Page MenuHomePhabricator

[Commons Impact Metrics] Add test data in AQS's test environments to back up new AQS service
Open, MediumPublic8 Estimated Story Points

Description

Once the API design and Cassandra/Druid datasources are specified T358679,
and the base pipeline is ready T358699,
we can populate the corresponding AQS test environment with test data,
so that the new AQS service can run its integration tests.

Tasks:

  • Grab queries that extract the Commons Impact Metrics data from Iceberg and format them into the expected Cassandra/Druid format from T358707.
  • Add the queries and the generated data to the corresponding AQS test env repository.
  • Add the remaining necessary schema and script code to the repo.
  • Test that the data loads correctly when starting up and bootstraping the test env.
  • Code-review and merge.

Definition of done:

  • The test env starts up and bootstraps correctly
  • The test env contains all necessary test data for the new service to run integration tests

Event Timeline

mforns set the point value for this task to 8.

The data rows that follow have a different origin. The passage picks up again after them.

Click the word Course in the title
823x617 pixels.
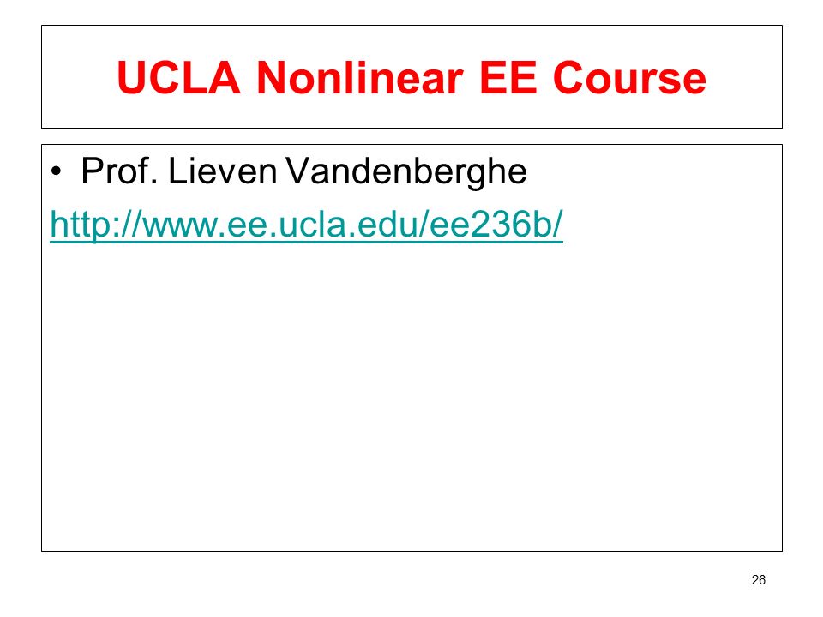[630, 78]
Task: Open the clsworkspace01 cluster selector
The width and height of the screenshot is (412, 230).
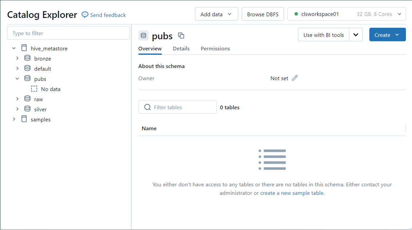Action: tap(346, 14)
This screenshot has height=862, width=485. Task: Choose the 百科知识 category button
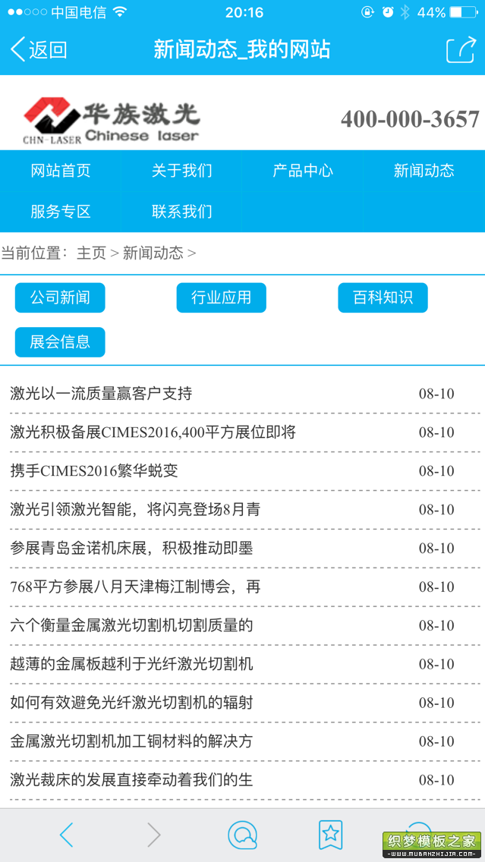pos(383,297)
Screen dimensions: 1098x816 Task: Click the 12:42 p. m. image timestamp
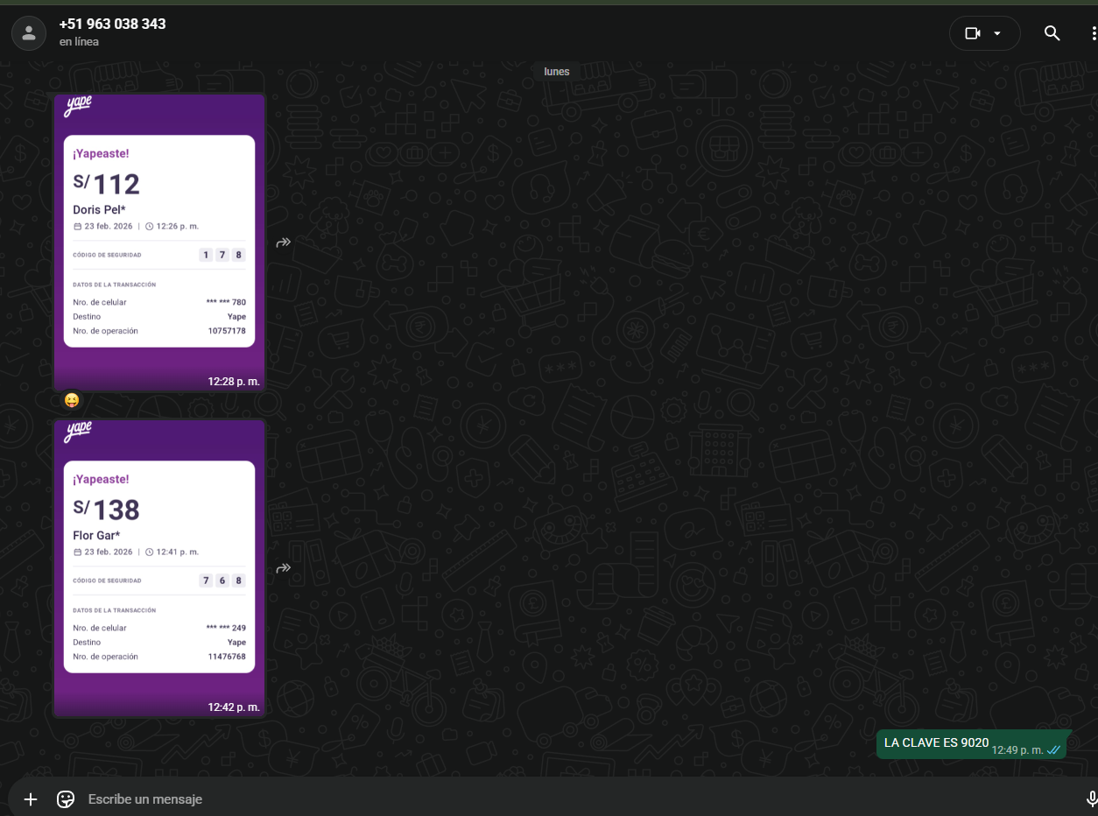point(233,707)
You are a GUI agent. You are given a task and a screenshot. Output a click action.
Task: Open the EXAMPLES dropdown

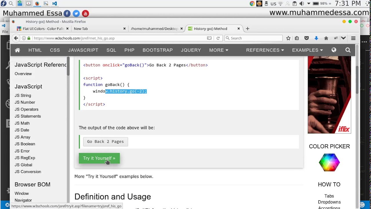307,50
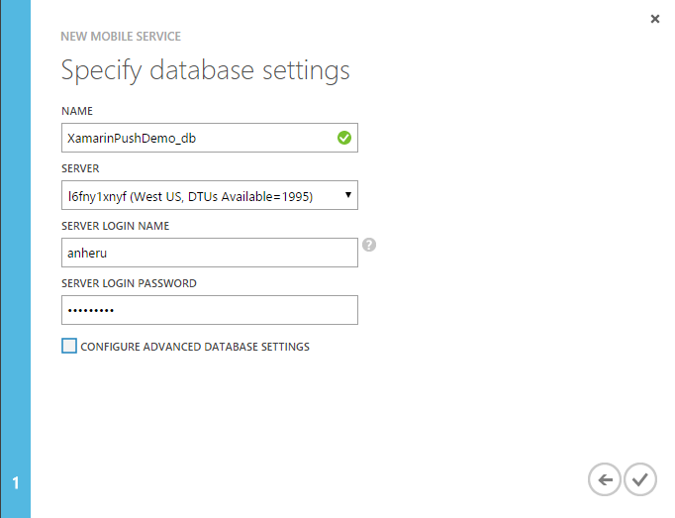The image size is (675, 518).
Task: Close the New Mobile Service dialog
Action: (x=655, y=19)
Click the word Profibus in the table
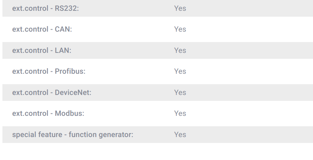The image size is (313, 160). 69,71
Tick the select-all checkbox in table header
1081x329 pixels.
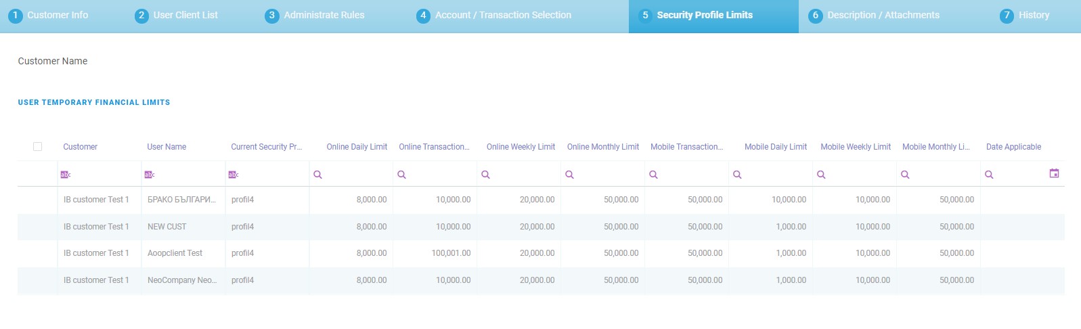pyautogui.click(x=38, y=146)
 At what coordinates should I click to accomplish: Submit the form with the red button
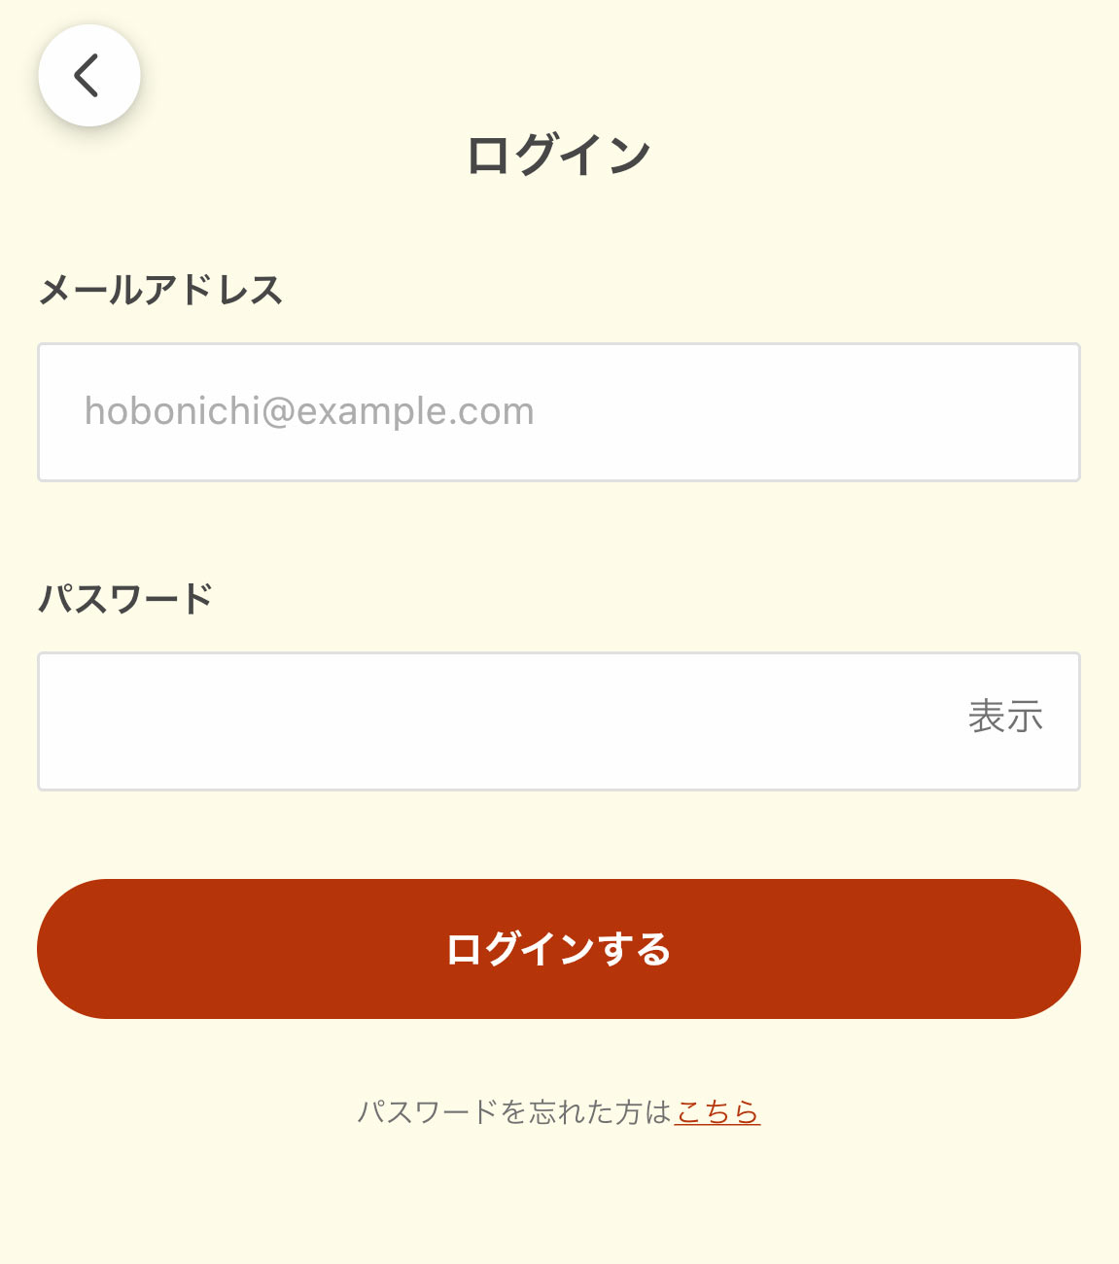558,949
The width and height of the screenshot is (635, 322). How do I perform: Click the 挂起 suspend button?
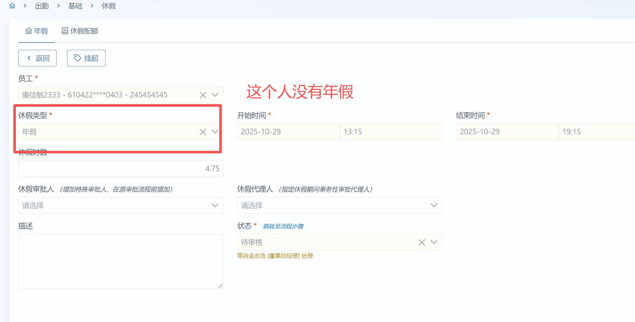(x=86, y=58)
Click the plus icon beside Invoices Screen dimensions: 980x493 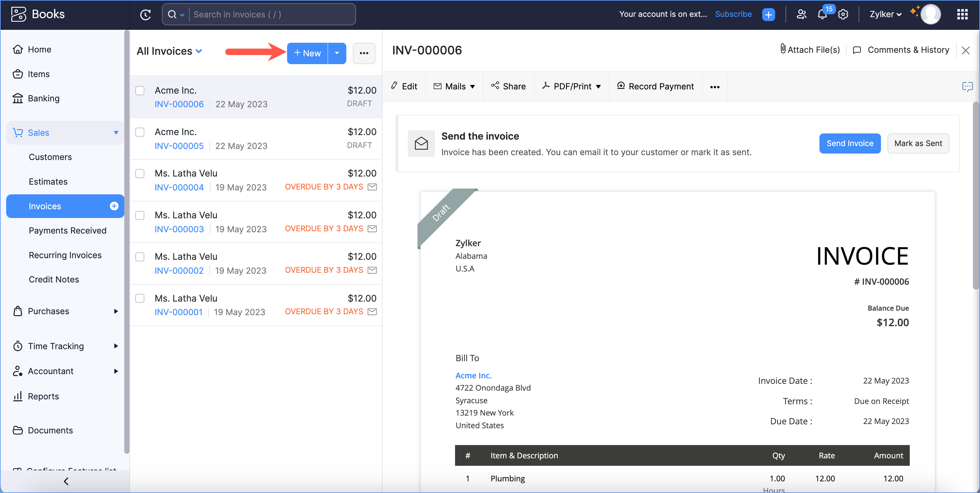[114, 206]
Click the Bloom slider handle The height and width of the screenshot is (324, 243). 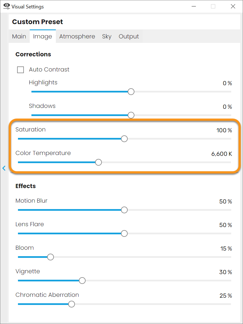[x=51, y=257]
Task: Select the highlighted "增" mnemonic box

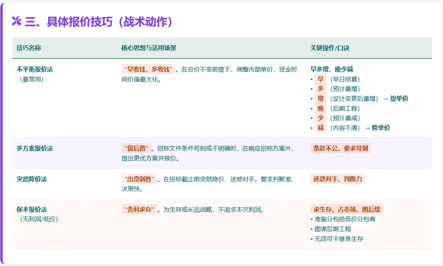Action: (320, 98)
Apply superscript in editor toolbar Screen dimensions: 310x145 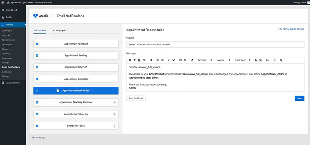(174, 61)
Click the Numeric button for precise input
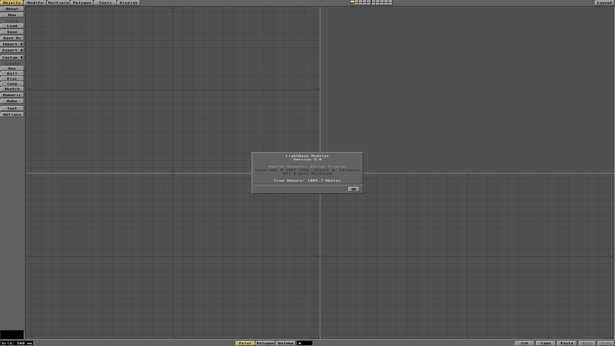Screen dimensions: 615x346 click(x=12, y=95)
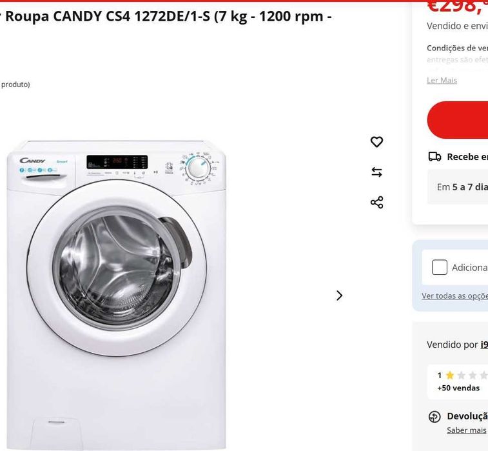Screen dimensions: 488x451
Task: Open Ver todas as opções link
Action: point(454,296)
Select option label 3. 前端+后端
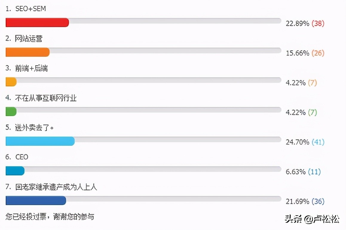 coord(27,68)

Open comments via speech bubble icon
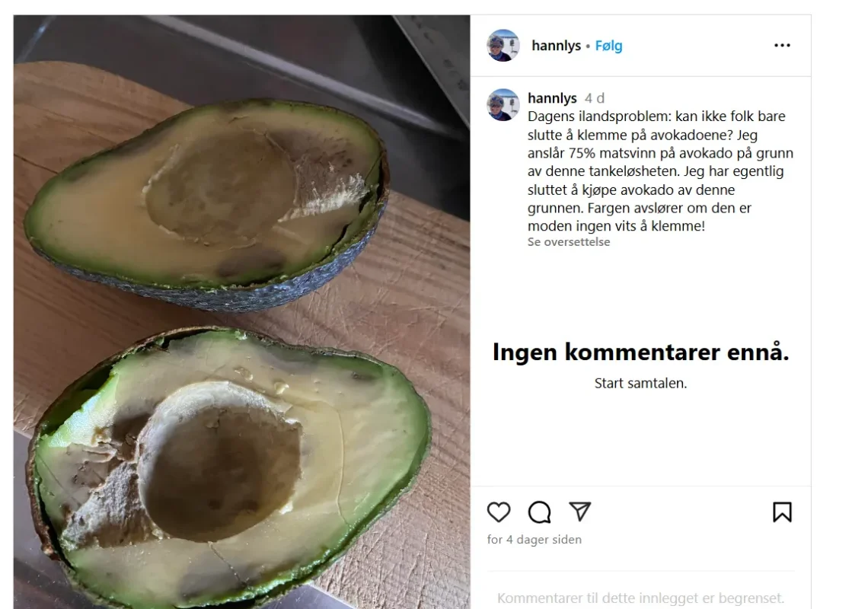click(x=539, y=512)
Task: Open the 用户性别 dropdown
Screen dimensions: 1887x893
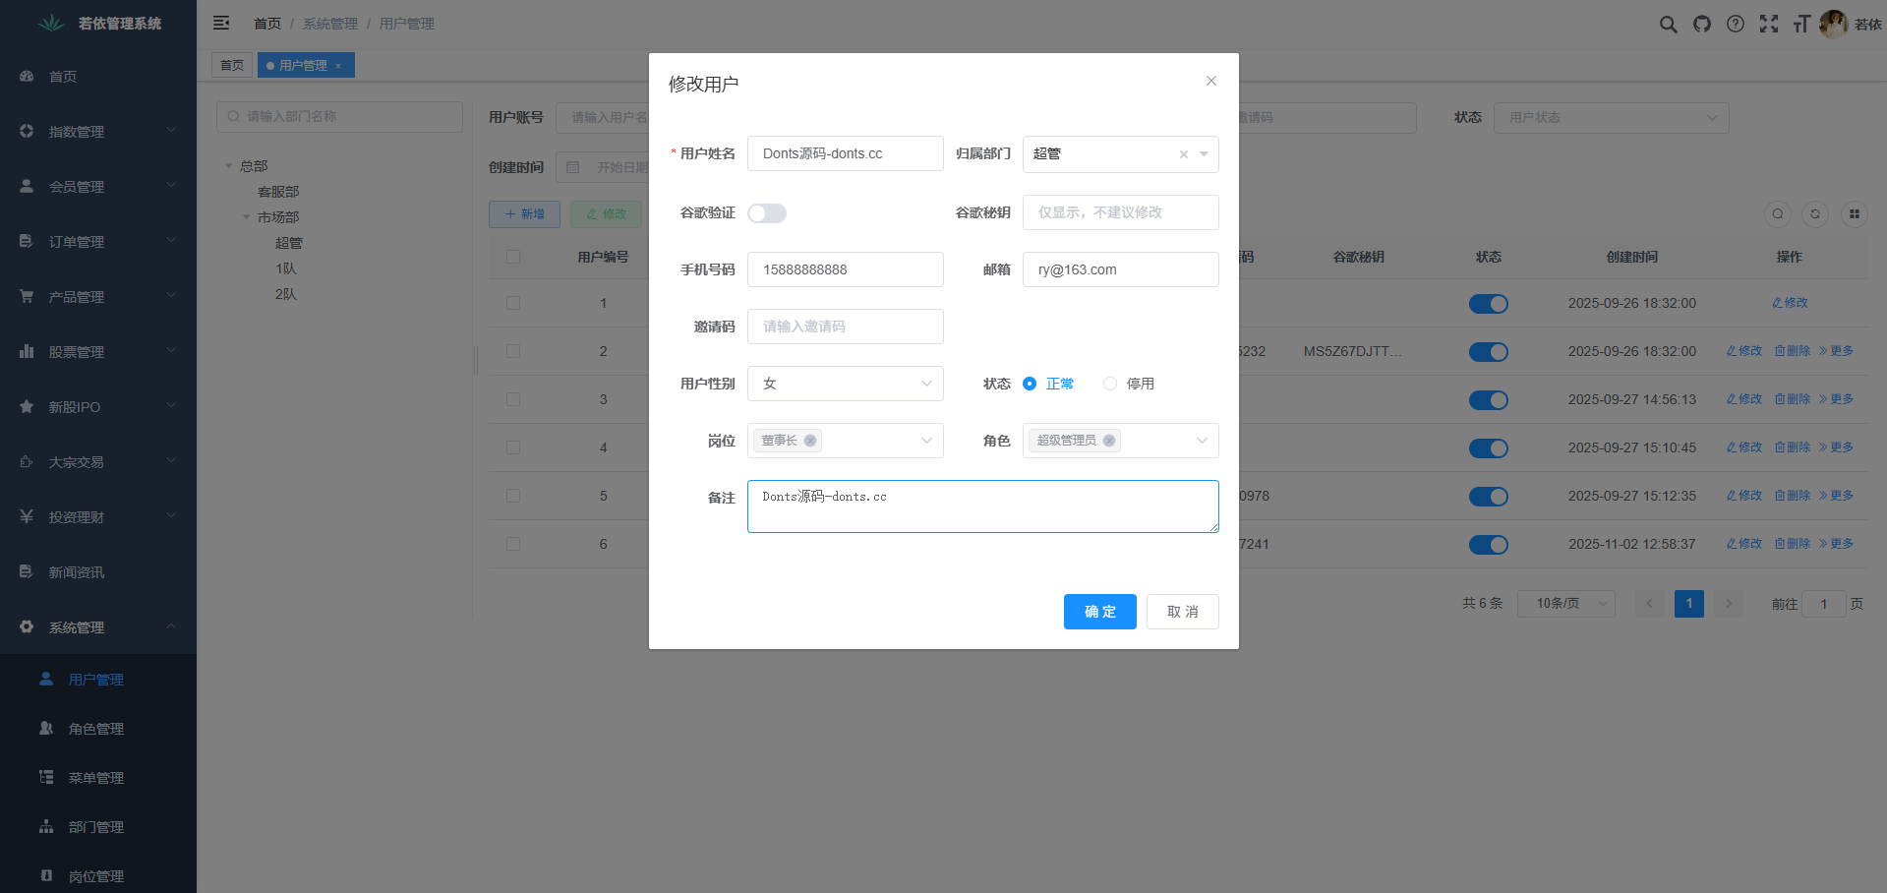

Waiting on decision on Cassandra Gateway or keeping existing process of pulling data directly from the DB.

TODO for Cassandra Gateway

  • DP needs to implement our endpoints (4-5 lines of code per endpoint) (wait time currently: 1 month)
  • Significant refactoring of AQS required (14 endpoints, changes to ~2 layers: logic & data, plus unit tests)

Benefits: staging environment, shorter/cleaner code, it exists and should be used because it is a better way to retrieve data

Decision: Let's advance deliver as is and plan for this work as future tech debt pay down in sync with Data Persistence's timeline.